November opens with the FDA sending letters to at least three LDT labs, DNA4Life, DNA CardioCheck, and Interleukin Genetics, in Alabama, Illinois, and Massachusetts, respectively.
The three letters are online at the FDA here, here, and here. For November 16 coverage at Bloomberg, see here.
The FDA notes that the tests are both LDT tests and offered in a DTC model. While I haven't checked each state for its legal system for direct access testing, these FDA activities suggest at least the possibility of a conflict between state law (where a state might pass a liberal consumer access law for DTC lab tests, like Arizona's) and federal law (where FDA does *not* like labs to offer DTC lab tests, especially if they are LDT tests.)
Theranos would be a tough case, since its large tests panels seem to be a mix of (A) one locally invented FDA cleared lab test (for blood herpes), (B) a variably offered panel of LDTs on the locally invented Edison device aka LDTs, and (C) conventionally manufactured test kits and platforms. Selectively among these options, FDA would seem to be most concerned if and when an LDT test is also a DTC test, even where state law allows or encourages DTC tests. (Think federal law contra marijuana despite a state law allowing sale and use of it.)

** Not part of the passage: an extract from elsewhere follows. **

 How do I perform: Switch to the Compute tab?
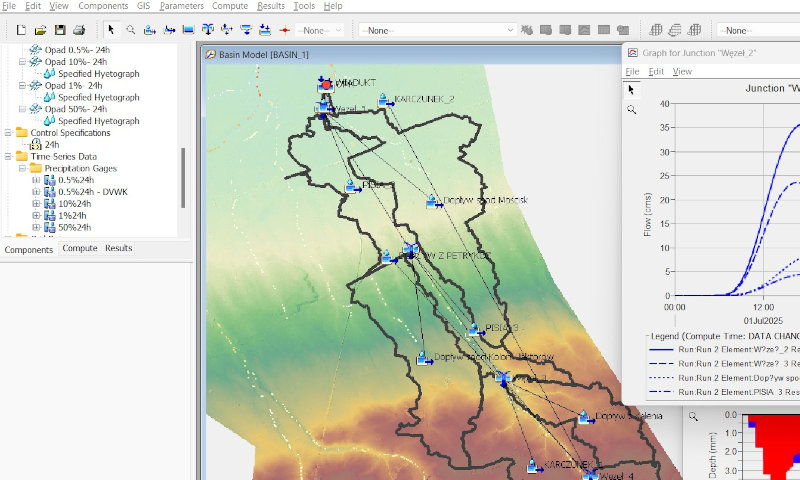coord(80,249)
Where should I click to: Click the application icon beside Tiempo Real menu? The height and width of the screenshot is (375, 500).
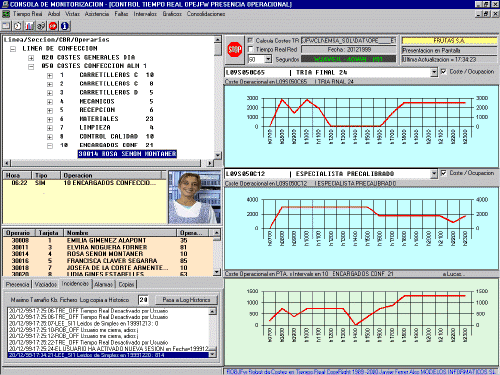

I have not seen this mentioned in the wide spectrum of Theranos press, but Theranos' one FDA cleared special test, for herpes in blood, seems like a hard test for a solo untrained consumer to evaluate. Lay people with their DTC result would face questions like: what a positive result means, what a negative result means, whether it is for Type I, Type II, or both; how a negative test should be interpreted in light of an incubation period; whether it is an viral antibody or a viral DNA test as they read about either on the internet; and so on.